Copy out every line of the listing below verbatim, with nothing altered, added, or omitted.
### Materials provided ###
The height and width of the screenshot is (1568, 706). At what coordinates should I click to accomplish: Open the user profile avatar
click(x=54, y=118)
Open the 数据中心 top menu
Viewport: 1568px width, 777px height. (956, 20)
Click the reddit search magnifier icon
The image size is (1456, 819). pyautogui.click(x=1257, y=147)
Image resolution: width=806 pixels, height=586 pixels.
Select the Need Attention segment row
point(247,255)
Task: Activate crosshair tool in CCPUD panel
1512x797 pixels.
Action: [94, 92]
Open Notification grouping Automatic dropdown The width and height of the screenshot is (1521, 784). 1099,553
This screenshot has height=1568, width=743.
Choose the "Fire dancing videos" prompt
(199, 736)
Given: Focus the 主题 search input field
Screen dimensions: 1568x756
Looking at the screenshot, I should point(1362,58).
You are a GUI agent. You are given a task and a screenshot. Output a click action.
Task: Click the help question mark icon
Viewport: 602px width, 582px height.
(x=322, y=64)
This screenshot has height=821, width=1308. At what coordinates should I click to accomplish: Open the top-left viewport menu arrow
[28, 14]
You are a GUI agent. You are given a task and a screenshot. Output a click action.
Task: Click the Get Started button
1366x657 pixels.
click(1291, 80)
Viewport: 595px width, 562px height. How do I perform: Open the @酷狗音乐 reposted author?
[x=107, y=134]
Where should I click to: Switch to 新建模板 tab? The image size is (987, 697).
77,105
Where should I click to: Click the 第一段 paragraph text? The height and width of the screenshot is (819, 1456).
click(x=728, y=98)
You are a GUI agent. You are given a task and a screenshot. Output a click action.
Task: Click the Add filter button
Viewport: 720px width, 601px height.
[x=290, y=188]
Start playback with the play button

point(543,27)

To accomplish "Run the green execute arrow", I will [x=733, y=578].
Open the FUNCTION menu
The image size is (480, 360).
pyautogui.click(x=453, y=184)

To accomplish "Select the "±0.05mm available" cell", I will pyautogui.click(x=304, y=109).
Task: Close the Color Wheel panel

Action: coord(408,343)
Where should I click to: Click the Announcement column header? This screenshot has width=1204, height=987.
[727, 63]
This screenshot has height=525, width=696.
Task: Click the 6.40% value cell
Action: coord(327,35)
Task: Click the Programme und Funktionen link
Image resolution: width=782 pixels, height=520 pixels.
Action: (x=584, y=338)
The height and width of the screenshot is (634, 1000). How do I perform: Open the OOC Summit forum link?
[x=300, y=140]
###
Solution
The height and width of the screenshot is (1568, 706). At what coordinates should I click to accomplish: Open the user profile avatar
click(x=54, y=118)
Open the 数据中心 top menu
Viewport: 1568px width, 777px height. (956, 20)
Click the reddit search magnifier icon
The image size is (1456, 819). pyautogui.click(x=1257, y=147)
Image resolution: width=806 pixels, height=586 pixels.
Select the Need Attention segment row
point(247,255)
Task: Activate crosshair tool in CCPUD panel
1512x797 pixels.
Action: [94, 92]
Open Notification grouping Automatic dropdown The width and height of the screenshot is (1521, 784). 1099,553
This screenshot has height=1568, width=743.
Choose the "Fire dancing videos" prompt
(199, 736)
Given: Focus the 主题 search input field
Screen dimensions: 1568x756
Looking at the screenshot, I should point(1362,58).
You are a GUI agent. You are given a task and a screenshot. Output a click action.
Task: Click the help question mark icon
Viewport: 602px width, 582px height.
(x=322, y=64)
This screenshot has height=821, width=1308. At what coordinates should I click to accomplish: Open the top-left viewport menu arrow
[28, 14]
You are a GUI agent. You are given a task and a screenshot. Output a click action.
Task: Click the Get Started button
1366x657 pixels.
click(1291, 80)
Viewport: 595px width, 562px height. How do I perform: Open the @酷狗音乐 reposted author?
[x=107, y=134]
Where should I click to: Switch to 新建模板 tab? The image size is (987, 697).
77,105
Where should I click to: Click the 第一段 paragraph text? The height and width of the screenshot is (819, 1456).
click(x=728, y=98)
You are a GUI agent. You are given a task and a screenshot. Output a click action.
Task: Click the Add filter button
Viewport: 720px width, 601px height.
[x=290, y=188]
Start playback with the play button

point(543,27)

To accomplish "Run the green execute arrow", I will [x=733, y=578].
Open the FUNCTION menu
The image size is (480, 360).
pyautogui.click(x=453, y=184)

To accomplish "Select the "±0.05mm available" cell", I will pyautogui.click(x=304, y=109).
Task: Close the Color Wheel panel

Action: coord(408,343)
Where should I click to: Click the Announcement column header? This screenshot has width=1204, height=987.
[727, 63]
This screenshot has height=525, width=696.
Task: Click the 6.40% value cell
Action: coord(327,35)
Task: Click the Programme und Funktionen link
Image resolution: width=782 pixels, height=520 pixels.
Action: (x=584, y=338)
The height and width of the screenshot is (634, 1000). How do I perform: Open the OOC Summit forum link?
[x=300, y=140]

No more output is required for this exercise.